Beginning at the line containing "Where should I click to: Select" and continuing to the end of the records below, give each line again exactly as it stands, and only those lines.

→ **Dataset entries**
◆ ◆ ◆ ◆ ◆ ◆ ◆

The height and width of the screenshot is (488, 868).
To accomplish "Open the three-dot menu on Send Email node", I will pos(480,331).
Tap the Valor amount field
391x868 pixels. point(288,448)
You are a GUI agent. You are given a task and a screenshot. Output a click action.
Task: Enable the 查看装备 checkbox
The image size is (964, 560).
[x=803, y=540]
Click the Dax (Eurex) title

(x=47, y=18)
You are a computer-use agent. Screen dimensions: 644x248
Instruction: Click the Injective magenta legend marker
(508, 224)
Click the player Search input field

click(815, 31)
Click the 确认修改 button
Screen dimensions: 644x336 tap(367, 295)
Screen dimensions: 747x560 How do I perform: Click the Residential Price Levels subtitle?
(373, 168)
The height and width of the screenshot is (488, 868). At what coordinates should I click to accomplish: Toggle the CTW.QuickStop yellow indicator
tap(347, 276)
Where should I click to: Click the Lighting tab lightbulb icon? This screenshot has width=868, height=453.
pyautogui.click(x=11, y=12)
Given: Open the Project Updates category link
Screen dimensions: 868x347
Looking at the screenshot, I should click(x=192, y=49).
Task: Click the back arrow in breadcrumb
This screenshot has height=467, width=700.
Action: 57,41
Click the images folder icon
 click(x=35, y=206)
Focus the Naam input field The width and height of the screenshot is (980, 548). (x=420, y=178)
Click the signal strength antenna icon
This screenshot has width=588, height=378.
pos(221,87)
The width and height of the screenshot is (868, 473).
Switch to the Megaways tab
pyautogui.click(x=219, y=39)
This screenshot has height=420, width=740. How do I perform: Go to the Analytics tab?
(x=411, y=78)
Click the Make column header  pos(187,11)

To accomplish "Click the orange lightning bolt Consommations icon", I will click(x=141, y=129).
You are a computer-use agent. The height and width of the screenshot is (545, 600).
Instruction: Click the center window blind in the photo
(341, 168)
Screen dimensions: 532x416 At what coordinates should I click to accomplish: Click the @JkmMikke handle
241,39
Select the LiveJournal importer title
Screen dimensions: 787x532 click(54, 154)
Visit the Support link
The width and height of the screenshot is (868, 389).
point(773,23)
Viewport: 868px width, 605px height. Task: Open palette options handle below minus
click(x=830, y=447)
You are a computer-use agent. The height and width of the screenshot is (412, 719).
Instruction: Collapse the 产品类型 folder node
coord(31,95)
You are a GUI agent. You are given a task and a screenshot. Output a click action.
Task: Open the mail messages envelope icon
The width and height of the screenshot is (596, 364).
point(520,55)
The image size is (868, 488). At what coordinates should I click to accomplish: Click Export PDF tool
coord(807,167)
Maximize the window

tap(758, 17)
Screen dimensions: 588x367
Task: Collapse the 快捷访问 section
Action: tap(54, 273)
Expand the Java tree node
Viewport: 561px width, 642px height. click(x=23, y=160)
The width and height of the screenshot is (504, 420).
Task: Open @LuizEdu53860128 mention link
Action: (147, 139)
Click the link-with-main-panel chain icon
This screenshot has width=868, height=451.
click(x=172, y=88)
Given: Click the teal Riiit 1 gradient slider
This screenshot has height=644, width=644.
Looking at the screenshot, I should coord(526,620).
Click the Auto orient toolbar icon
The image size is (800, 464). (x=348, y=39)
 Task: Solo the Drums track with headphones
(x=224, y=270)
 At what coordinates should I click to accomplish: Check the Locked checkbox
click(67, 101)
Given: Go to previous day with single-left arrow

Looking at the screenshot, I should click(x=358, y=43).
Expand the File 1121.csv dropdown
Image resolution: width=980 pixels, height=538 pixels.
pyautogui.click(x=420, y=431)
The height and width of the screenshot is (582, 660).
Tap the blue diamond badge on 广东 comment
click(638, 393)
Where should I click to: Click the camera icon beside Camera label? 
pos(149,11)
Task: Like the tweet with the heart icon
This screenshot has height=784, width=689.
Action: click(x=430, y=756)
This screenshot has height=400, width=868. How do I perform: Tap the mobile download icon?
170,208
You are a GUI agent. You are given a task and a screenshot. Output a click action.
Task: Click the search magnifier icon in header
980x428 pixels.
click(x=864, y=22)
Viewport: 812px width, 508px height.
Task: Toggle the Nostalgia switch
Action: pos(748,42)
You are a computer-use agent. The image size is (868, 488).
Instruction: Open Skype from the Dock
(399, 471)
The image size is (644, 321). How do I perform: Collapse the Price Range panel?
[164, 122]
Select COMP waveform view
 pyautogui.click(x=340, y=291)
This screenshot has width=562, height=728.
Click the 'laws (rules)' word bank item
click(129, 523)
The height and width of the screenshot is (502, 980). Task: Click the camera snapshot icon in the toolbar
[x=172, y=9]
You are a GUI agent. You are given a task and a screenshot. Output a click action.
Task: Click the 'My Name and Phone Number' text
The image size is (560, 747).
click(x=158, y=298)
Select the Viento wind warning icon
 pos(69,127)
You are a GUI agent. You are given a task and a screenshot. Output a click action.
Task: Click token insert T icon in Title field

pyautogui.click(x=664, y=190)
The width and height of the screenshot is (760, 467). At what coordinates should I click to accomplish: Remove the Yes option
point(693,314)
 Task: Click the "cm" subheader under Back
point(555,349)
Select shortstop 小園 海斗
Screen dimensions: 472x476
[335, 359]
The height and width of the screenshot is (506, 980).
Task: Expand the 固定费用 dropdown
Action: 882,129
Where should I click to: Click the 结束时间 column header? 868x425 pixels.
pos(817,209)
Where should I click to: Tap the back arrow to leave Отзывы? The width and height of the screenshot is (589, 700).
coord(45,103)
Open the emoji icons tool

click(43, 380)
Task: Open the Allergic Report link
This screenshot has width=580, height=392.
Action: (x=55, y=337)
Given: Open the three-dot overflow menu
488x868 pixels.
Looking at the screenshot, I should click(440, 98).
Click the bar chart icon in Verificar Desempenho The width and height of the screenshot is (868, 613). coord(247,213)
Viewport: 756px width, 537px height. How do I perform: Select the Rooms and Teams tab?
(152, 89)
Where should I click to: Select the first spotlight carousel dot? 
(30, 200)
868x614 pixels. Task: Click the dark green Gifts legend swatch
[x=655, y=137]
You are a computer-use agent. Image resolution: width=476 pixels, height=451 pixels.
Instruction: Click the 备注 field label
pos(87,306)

◆ ◆ ◆ ◆ ◆ ◆ ◆

→ **SOLUTION TO THIS PROBLEM**
Where should I click to: Select the first spotlight carousel dot? 
(30, 200)
868x614 pixels. Task: Click the dark green Gifts legend swatch
[x=655, y=137]
You are a computer-use agent. Image resolution: width=476 pixels, height=451 pixels.
Instruction: Click the 备注 field label
pos(87,306)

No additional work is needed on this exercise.